═══ EXTRACTED MATERIAL

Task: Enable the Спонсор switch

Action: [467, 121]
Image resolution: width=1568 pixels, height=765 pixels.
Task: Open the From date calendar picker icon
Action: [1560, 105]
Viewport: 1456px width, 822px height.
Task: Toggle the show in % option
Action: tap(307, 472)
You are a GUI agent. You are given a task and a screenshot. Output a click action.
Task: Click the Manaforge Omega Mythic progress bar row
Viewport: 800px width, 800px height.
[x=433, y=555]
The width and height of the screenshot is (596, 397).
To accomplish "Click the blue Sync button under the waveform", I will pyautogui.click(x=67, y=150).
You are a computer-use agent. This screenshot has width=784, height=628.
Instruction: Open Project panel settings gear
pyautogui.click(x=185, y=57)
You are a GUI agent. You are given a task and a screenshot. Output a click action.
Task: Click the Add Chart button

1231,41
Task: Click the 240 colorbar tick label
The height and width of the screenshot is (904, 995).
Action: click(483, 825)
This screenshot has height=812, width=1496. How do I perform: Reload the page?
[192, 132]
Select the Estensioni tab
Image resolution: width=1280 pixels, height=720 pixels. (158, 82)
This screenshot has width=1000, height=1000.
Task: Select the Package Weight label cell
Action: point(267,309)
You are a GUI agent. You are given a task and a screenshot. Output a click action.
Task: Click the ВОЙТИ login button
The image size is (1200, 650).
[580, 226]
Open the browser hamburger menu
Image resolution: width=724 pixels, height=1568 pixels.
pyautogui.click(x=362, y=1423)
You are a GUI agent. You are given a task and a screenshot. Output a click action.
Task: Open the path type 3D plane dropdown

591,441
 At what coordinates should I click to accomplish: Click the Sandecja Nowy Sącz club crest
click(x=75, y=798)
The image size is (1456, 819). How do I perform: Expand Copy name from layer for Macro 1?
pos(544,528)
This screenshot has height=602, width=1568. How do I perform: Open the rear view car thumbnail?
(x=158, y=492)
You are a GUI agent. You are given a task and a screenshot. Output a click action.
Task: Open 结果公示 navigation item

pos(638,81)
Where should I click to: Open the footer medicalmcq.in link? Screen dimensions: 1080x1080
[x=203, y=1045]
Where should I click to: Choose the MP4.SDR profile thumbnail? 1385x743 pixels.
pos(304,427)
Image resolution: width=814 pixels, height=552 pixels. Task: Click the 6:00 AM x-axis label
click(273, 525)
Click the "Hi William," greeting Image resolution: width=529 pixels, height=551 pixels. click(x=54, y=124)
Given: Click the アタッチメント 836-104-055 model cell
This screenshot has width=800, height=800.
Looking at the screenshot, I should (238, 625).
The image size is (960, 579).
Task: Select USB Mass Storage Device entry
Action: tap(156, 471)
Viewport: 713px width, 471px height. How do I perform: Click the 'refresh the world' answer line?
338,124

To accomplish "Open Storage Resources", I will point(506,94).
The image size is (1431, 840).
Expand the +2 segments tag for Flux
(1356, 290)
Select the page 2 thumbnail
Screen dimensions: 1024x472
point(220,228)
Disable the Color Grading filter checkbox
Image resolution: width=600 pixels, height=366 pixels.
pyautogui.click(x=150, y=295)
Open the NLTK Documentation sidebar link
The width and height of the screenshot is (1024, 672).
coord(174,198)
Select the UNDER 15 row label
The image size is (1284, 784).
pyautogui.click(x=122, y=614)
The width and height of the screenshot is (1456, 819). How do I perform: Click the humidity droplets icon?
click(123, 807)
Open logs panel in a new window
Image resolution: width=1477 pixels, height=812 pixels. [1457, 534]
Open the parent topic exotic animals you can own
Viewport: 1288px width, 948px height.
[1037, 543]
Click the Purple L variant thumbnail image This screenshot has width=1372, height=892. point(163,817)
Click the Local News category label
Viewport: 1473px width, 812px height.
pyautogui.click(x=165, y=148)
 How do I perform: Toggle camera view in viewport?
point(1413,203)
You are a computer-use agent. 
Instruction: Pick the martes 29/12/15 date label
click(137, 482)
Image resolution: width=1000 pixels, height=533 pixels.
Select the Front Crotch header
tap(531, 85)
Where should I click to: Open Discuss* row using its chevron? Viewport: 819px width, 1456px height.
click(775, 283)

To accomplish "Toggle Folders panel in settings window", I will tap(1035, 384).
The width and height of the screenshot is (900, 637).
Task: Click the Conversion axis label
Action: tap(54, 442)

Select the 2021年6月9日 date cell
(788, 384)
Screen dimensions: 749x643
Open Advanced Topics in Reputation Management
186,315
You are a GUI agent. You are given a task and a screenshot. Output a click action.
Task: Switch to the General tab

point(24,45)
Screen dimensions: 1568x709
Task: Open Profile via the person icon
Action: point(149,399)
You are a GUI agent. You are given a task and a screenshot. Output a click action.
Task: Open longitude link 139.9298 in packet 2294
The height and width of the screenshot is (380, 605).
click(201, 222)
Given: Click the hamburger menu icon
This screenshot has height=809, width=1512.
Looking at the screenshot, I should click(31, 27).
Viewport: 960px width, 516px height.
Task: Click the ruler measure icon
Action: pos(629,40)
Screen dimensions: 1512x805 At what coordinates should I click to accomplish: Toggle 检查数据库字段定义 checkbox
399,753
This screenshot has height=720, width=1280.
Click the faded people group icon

══════

- _WHAT YOU WILL DO_
Reproduce the lines of the listing from the line containing "pixels. click(x=54, y=124)" to the line containing "click(123, 807)", including both of those lines.

- _EXERCISE RESULT_
Click the "Hi William," greeting Image resolution: width=529 pixels, height=551 pixels. click(x=54, y=124)
Given: Click the アタッチメント 836-104-055 model cell
This screenshot has width=800, height=800.
Looking at the screenshot, I should (238, 625).
The image size is (960, 579).
Task: Select USB Mass Storage Device entry
Action: tap(156, 471)
Viewport: 713px width, 471px height. How do I perform: Click the 'refresh the world' answer line?
338,124

To accomplish "Open Storage Resources", I will point(506,94).
The image size is (1431, 840).
Expand the +2 segments tag for Flux
(1356, 290)
Select the page 2 thumbnail
Screen dimensions: 1024x472
point(220,228)
Disable the Color Grading filter checkbox
Image resolution: width=600 pixels, height=366 pixels.
pyautogui.click(x=150, y=295)
Open the NLTK Documentation sidebar link
The width and height of the screenshot is (1024, 672).
coord(174,198)
Select the UNDER 15 row label
The image size is (1284, 784).
pyautogui.click(x=122, y=614)
The width and height of the screenshot is (1456, 819). How do I perform: Click the humidity droplets icon?
click(123, 807)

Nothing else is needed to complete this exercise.